Idéalement, les deux approches devraient être combinées dans une stratégie mixte lorsque les conditions le permettent. Selon le professeur Vitaro, c’est le cas présentement: «Il n’y a de chicane entre les tenants des deux approches que lorsqu’il manque de ressources financières pour aller dans les deux sens, affirme-t-il. Actuellement, nous sommes revenus à une situation de vaches grasses et il faut en profiter pour investir dans les deux approches.»

L’orientation retenue par l’ensemble des études présentées mise également sur une nouvelle conception de la prévention qui commande d’intervenir de façon variable selon les moments critiques du développement psychosocial du jeune.

«La méthode d’intervention doit être à la fois omnibus et particulière, poursuit M. Vitaro. On entend par “omnibus” une méthode qui vise à rectifier l’ensemble du comportement de l’enfant. Ceci repose sur la constatation qu’un problème de comportement apparaît souvent en cooccurrence avec un autre, comme la délinquance et le suicide. Ces problèmes ont alors des facteurs de risque communs; une intervention omnibus prendra en compte l’ensemble de la problématique en agissant sur l’enfant tout en mettant à contribution la famille, l’école et le milieu communautaire.»

«L’intervention particulière vise pour sa part un problème circonscrit, comme le décrochage, la toxicomanie ou le comportement violent. Avant, on se limitait à faire de la prévention chez les enfants à risque en pensant que tout irait bien par la suite. Maintenant, nous savons qu’il faut maintenir durant l’adolescence des interventions particulières.»

Une autre dimension de l’approche est que, même si elle mise sur la prévention, l’aspect curatif n’est pas pour autant délaissé. «Une campagne de prévention contre le cancer n’enlève pas la nécessité des soins thérapeutiques pour ceux qui en sont atteints», fait valoir Claude Gagnon.


1150 pages!

En faisant le point sur les connaissances les plus récentes résultant d’études effectuées parfois sur plusieurs décennies, l’ouvrage s’adresse à la fois «aux intervenants psychosociaux qui pourront disposer d’un guide méthodologique leur permettant d’éviter les lacunes repérées par les expérimentations, et aux étudiants en formation qui auront accès à toutes les données nécessaires pour concevoir des programmes d’intervention de qualité», souligne le directeur de l’École.

Les 22 études retenues, mettant à contribution 42 auteurs, sont regroupées en deux grands ensembles faisant l’objet d’un tome chacun, soit les problèmes internalisés et les problèmes externalisés. Les premiers font référence aux troubles comportementaux qui se retournent contre le sujet, comme l’anxiété, la dépression, les idées suicidaires, les séquelles d’agressions sexuelles, etc.; les seconds désignent les comportements déviants dirigés contre les autres ou contre l’environnement, comme la violence, la délinquance, les comportements à risque (psychotropes, jeux), etc.
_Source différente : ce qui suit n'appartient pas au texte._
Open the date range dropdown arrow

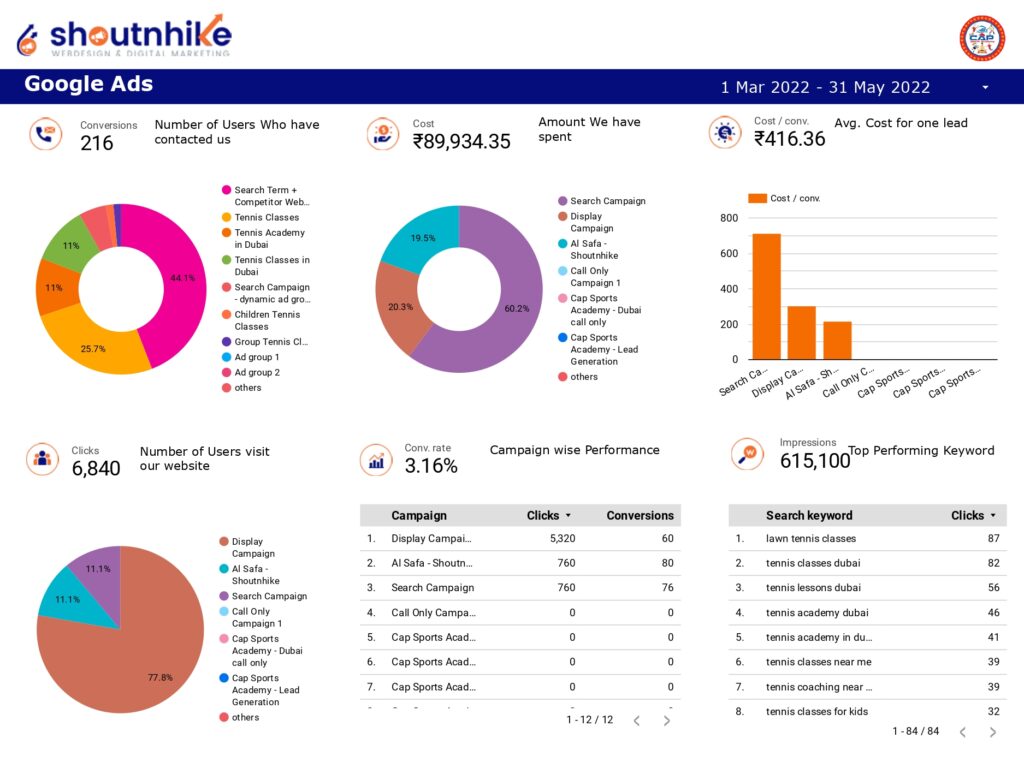point(985,88)
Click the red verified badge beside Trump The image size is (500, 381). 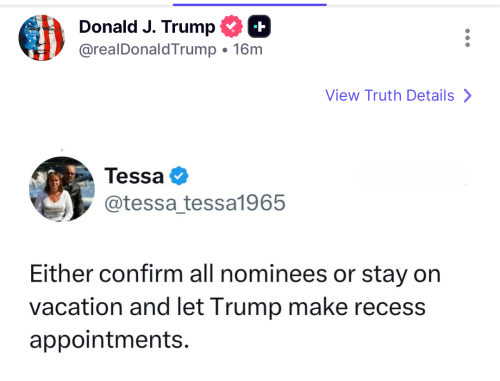pyautogui.click(x=231, y=26)
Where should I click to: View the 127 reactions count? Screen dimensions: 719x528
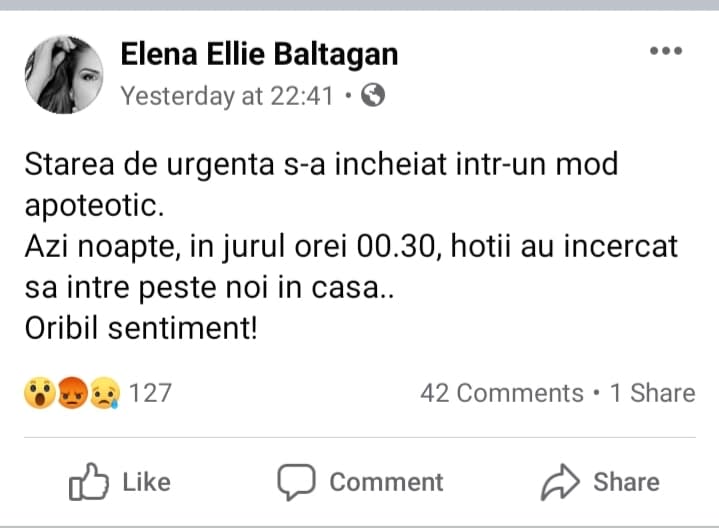[150, 393]
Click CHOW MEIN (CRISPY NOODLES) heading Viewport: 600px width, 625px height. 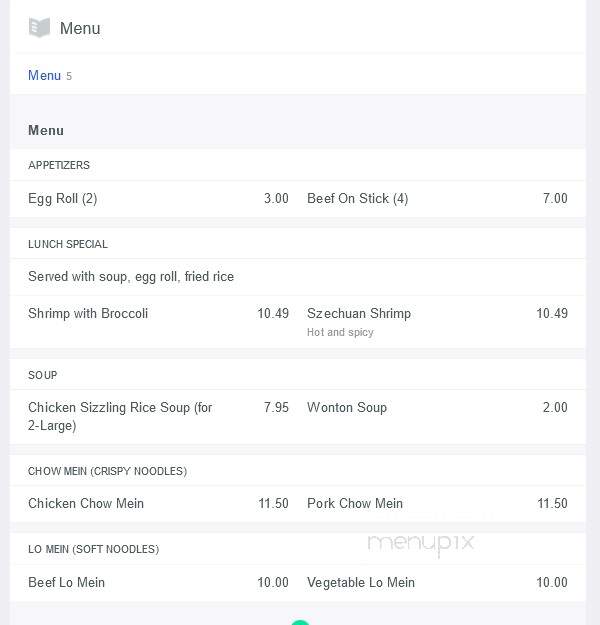(107, 471)
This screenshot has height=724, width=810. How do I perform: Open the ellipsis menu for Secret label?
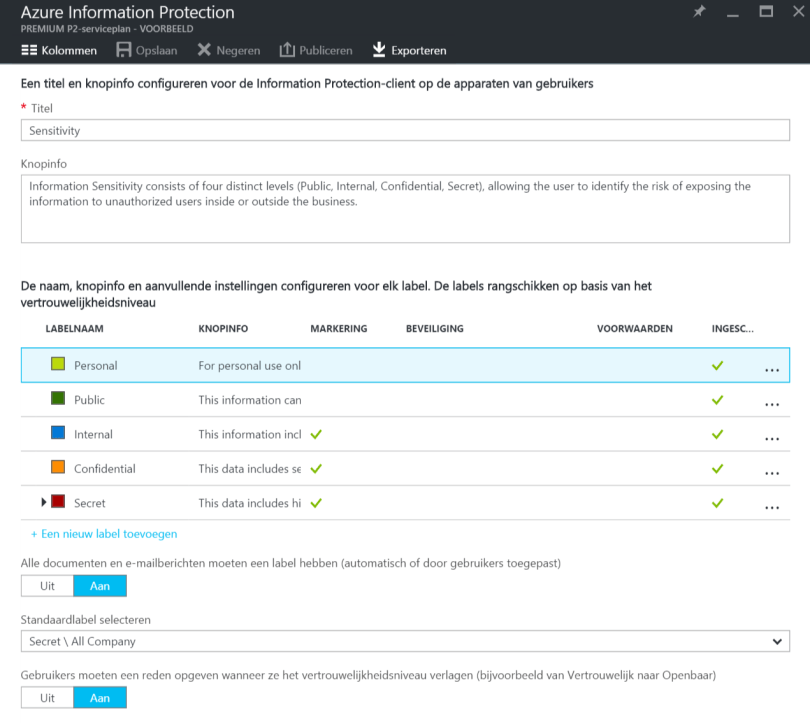coord(771,506)
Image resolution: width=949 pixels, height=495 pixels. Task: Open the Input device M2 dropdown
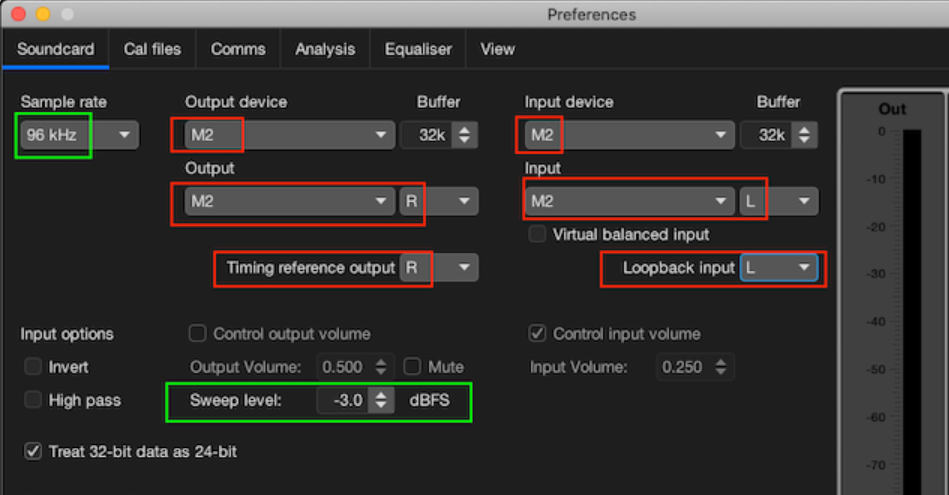[x=629, y=135]
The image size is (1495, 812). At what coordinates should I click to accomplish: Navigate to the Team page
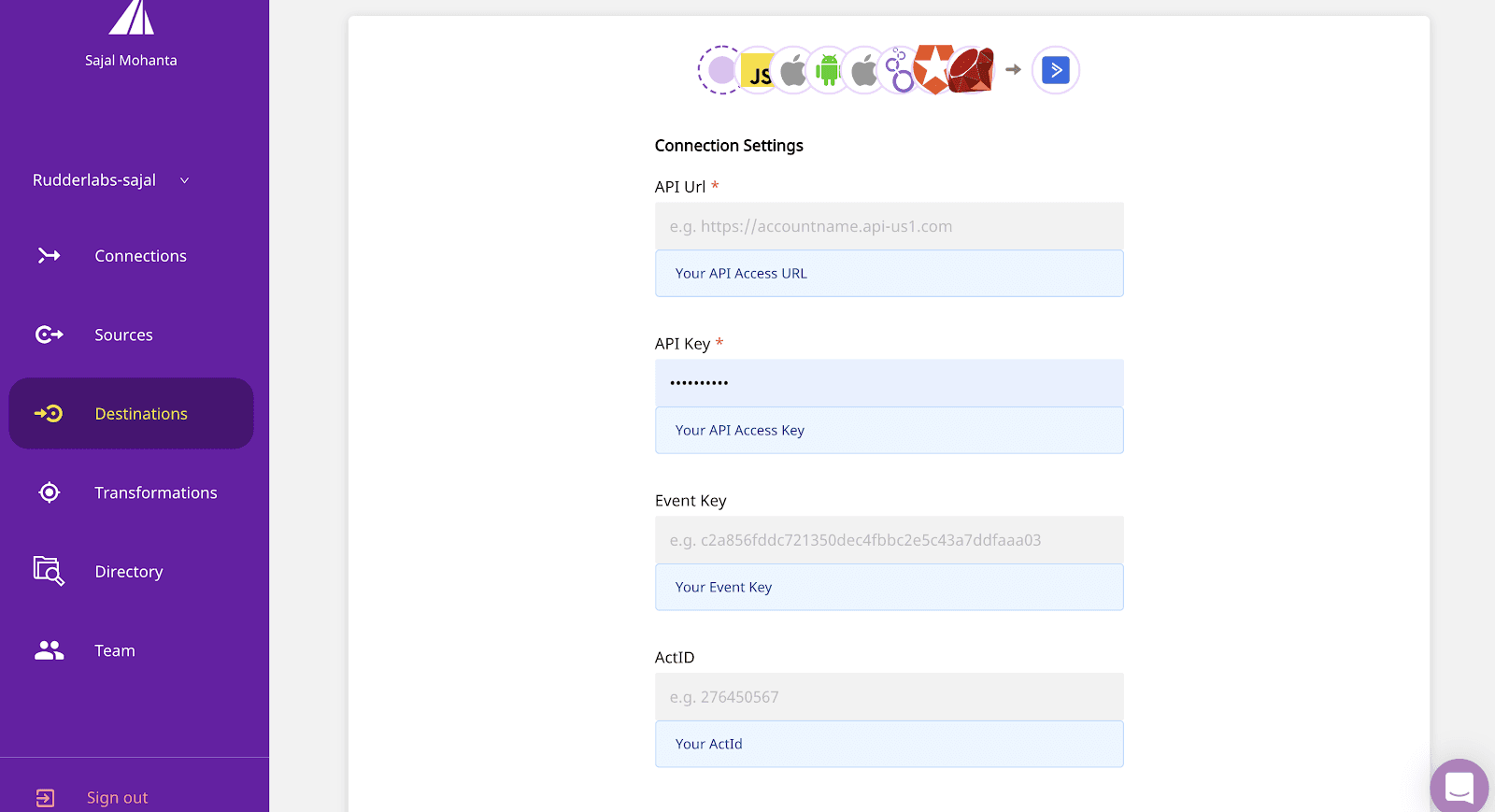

Le premier tome présente également quatre textes d’éléments conceptuels et stratégiques.

«Le découpage en catégories distinctes est un peu artificiel parce que les problèmes ne sont jamais isolés, prévient Frank Vitaro. Cette organisation du contenu répond d’abord à une nécessité pratique.» La vision unifiée des problèmes d’adaptation et des programmes de prévention fait d’ailleurs l’objet de la conclusion générale des deux tomes.
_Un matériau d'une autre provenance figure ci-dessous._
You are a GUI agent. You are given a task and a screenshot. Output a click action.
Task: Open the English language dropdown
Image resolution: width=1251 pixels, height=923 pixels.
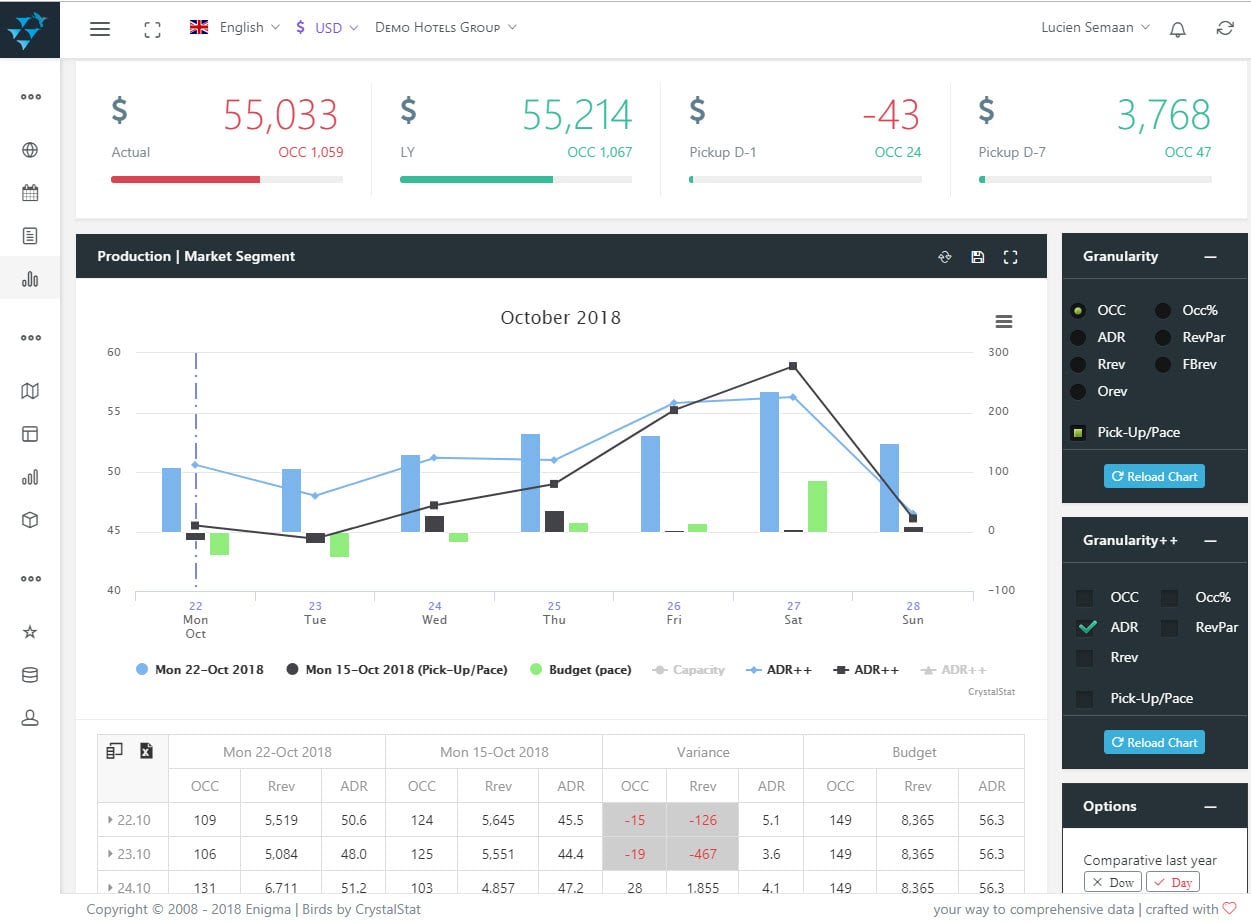coord(235,28)
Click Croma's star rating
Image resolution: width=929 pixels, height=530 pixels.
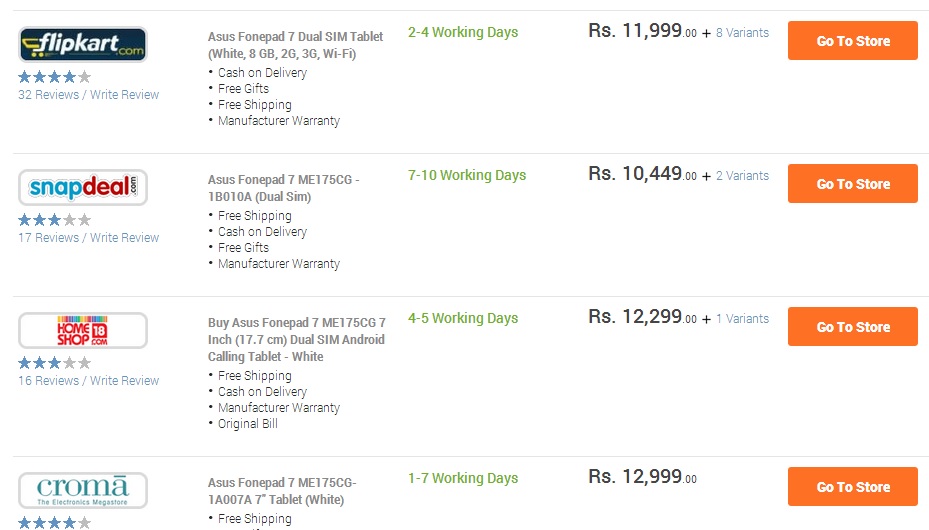click(x=55, y=523)
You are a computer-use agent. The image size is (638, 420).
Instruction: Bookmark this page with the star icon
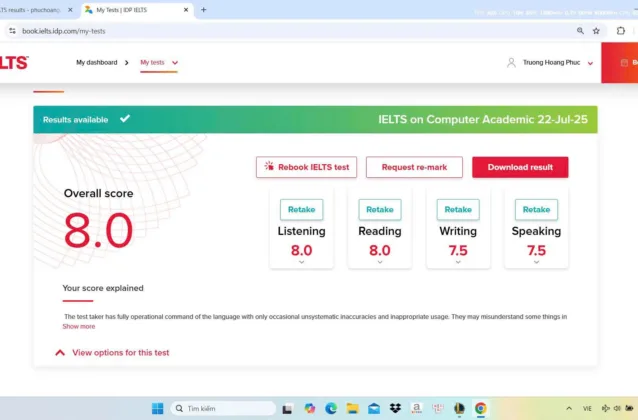[x=596, y=31]
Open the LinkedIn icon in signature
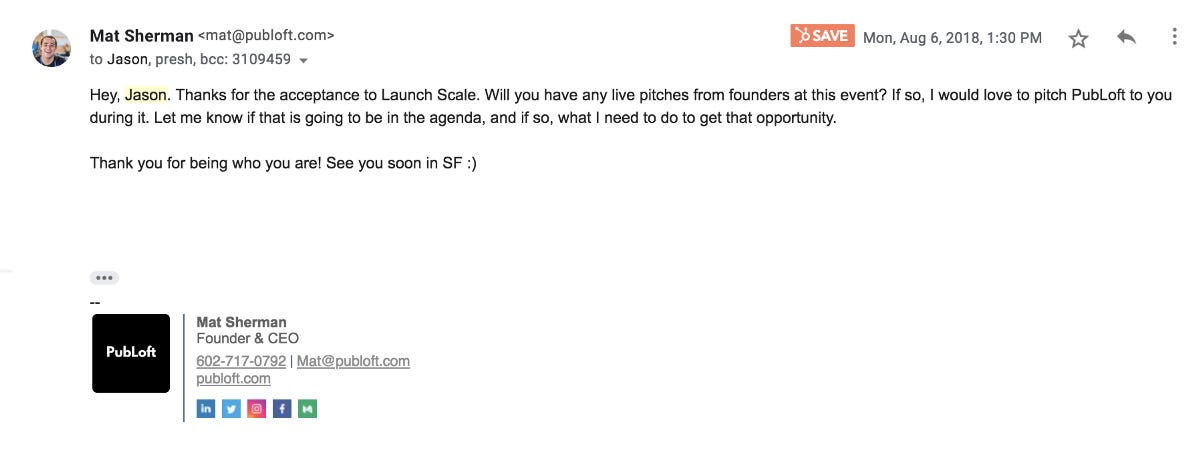1200x450 pixels. (206, 408)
Si la science de la prévention est une nouvelle discipline, elle semble avoir connu un développement remarquable en quelques années à peine; une première édition en 1994 des travaux effectués dans ce domaine totalisaient 200 pages. Sans prétendre être exhaustif, l’ouvrage que publient aujourd’hui Frank Vitaro et Claude Gagnon fait 1150 pages.